I got back from Ennis yesterday.  It was a pretty quick turn around just long enough for another round of signings and an interview with John Cooke on Clare FM.  I’ll post the interview when I get the chance.

I stayed the night with the sister of an old friend, who’s now a new friend and her lovely daughter Rachel.  It was a great night, just good food, nice wine and interesting conversation.  8-year-old Rachel paid me a massive compliment, using the presence of a real life author in the house (by which she meant me) as an excuse to stay up late.

It really made me think, talking to her about writing.  She writes stories herself and I was telling her how I had done the same when I was her age, in fact I don’t remember a time when I didn’t want to be a writer.  I may have been a journalist for a decade but it’s only now I can really call myself a writer as well.

I’ve spent so long, over the years of being an aspiring writer, reading interviews with published authors talking about how they were always writing stories as children and knowing I had done the same gave me hope.  Seeing the same hope on Rachel’s face was a weird feeling, knowing that somehow over the last couple of months I’ve gone from aspiring to actual writer.

Now granted, Devil in the Red Dress is not a novel.  It might tell a fantastic story but it is one hundred per cent true.  But a story like that is easy to tell and I’ve tried to make the book the lively read it should be.  It’ll be a while yet before I turn to fiction although it’s something I have been interested in for a while.

My apologies if this post is completely all over the place.  I’ve had a raging cold for the last few days and my brain is still in a bit of a heap.  Hopefully normal service will be resumed in the next couple of days.  I’m getting a bit fed up with coughing and sniffling my way around and anyway, there’s work to be done!

Less than 24 Hours to Go

By this time tomorrow night Devil in the Red Dress will be launched and will have officially been sent on it’s way.  As the launch gets closer I’m reminded of the days I spent working backstage in the theatre.

I thought I would be more nervous about tomorrow night but I suppose growing up as a theatre brat has prepared me for first nights.  My folks are both actors and I spent a lot of my teens going to both first and last night bashes.  My first jobs, in my summer holidays, were ASMing (Assistant stage manager if you’re not familiar with the term) for shows they were in.

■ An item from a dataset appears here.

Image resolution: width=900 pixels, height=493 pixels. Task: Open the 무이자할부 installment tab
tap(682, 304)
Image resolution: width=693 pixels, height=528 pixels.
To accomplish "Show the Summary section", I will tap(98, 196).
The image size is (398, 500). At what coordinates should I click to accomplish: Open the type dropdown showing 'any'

Actually my title tended to be student ASM but came with the the same duties.  I would organise the props and change the scenery and help the actors with quick changes.

I’ve seen plenty of actors suffering from first night nerves but being back stage just felt the adrenaline rush of knowing that you’ve done all the preparation you can and now it’s in the lap of the gods.

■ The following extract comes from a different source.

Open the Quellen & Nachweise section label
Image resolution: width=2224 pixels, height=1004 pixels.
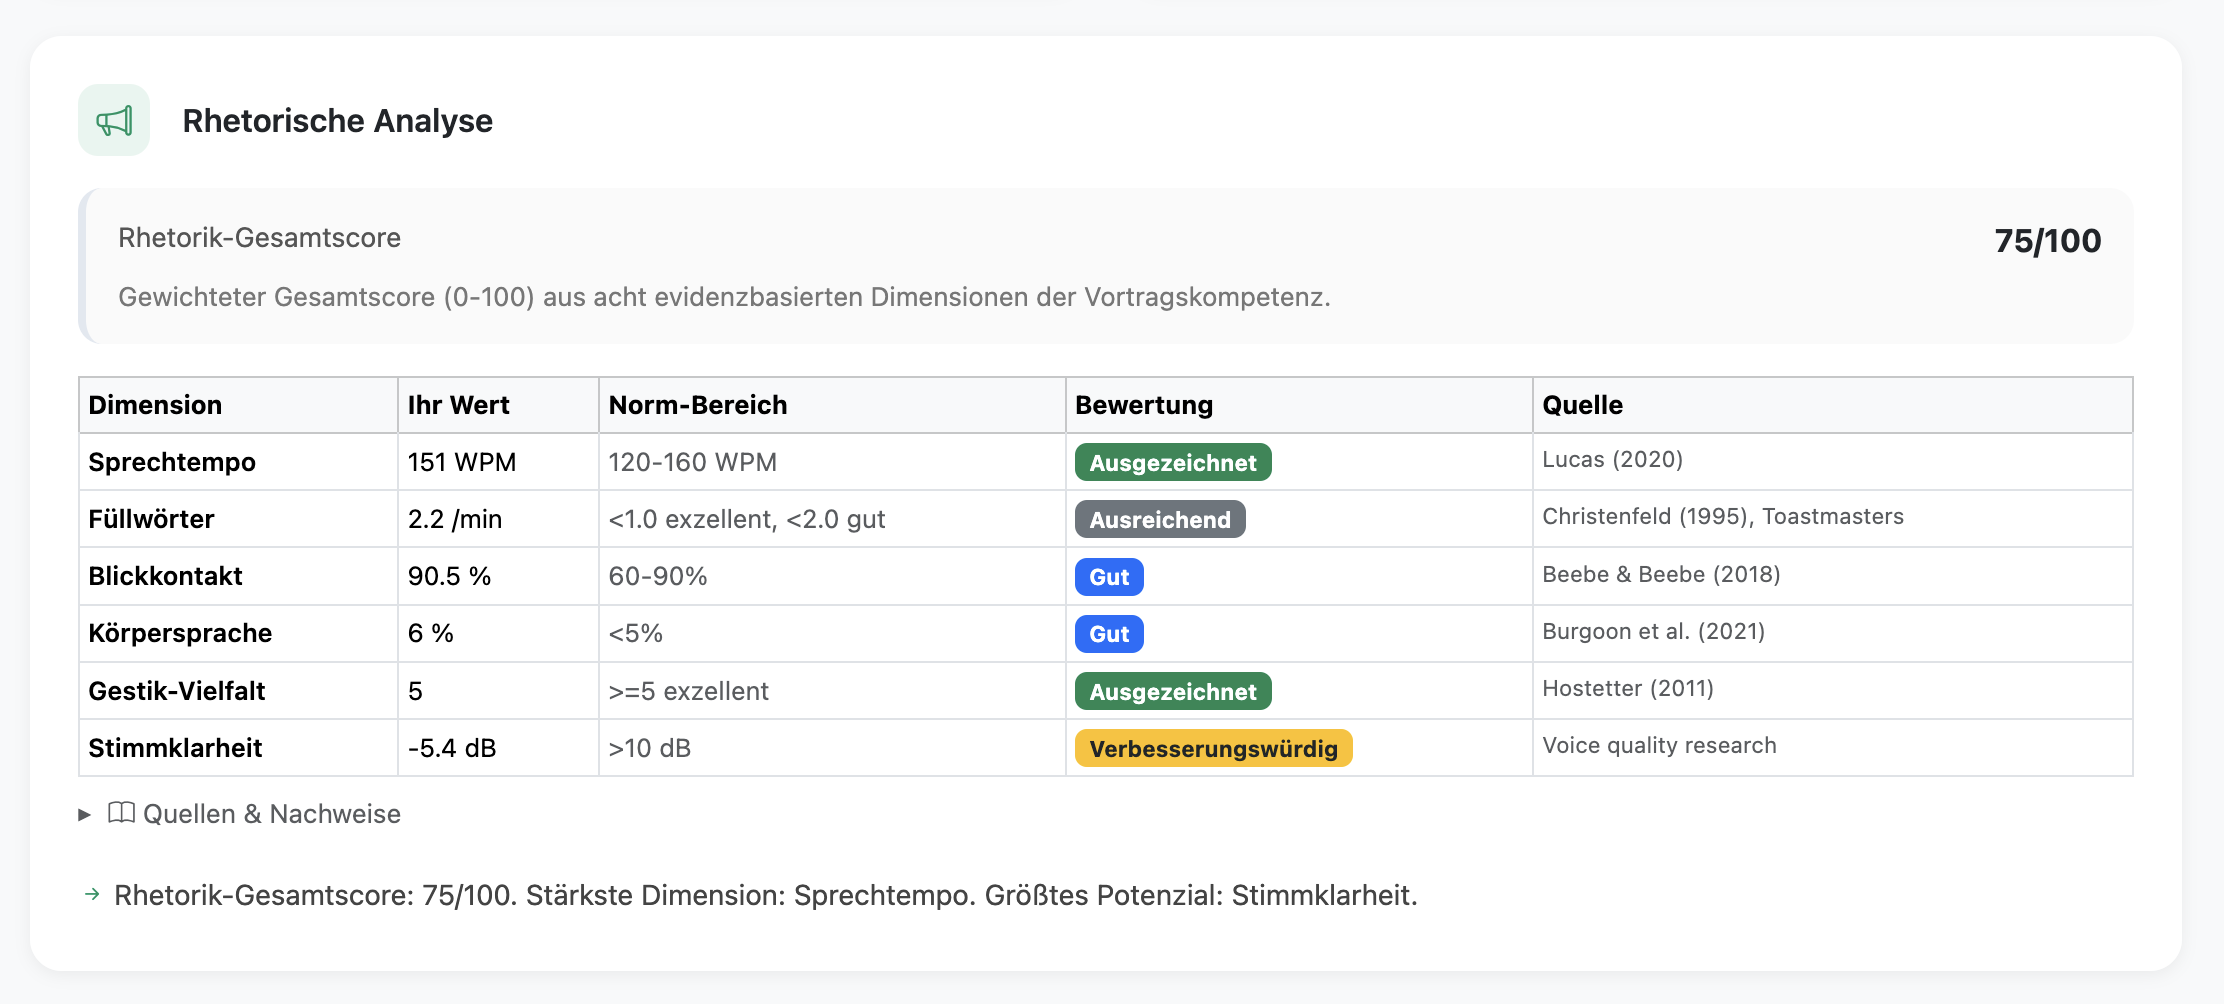pos(272,814)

That’s how I feel about tomorrow night.  The book is written and printed.  There’s nothing more I can do about that; the editing is finished and tonight it’s probably already on the shelves in some bookshops.  Now it’s up to me to step into the spotlight and play my part.

As the hours pass and we head towards tomorrow my mind keeps going back to those provincial theatres and the feeling as the audience took their seats when the play was about to start.  It was my job to call the time for the actors; the half, fifteen minutes before curtain up, ten, five and finally three – overture and beginners to the stage.

I remember sitting staring at the back of flats in the blue light of backstage beside the prop table.  Taped to the back of the flats were the prop lists, marked out scene by scene and the prop table was covered in a sheet of paper, similarly marked with outlines of the props drawn on to make keeping track easier.

There was always a hole somewhere on the flats through which you could peer out into the audience unseen and unblinded by the lights.  This time however I’m going to have to take centre stage.  It’s my name on the cover of the book and it’ll be me doing interviews to publicise it.

But when it comes down to it, this is the bit I recognise.  The waiting for reviews, getting an audience, talking it up.  This might be the first time I’ve had a book published but I feel as if I know where it goes from here.

So tomorrow night I’ll put on the slap put on my costume and step out.  And we’ll see where it goes from here.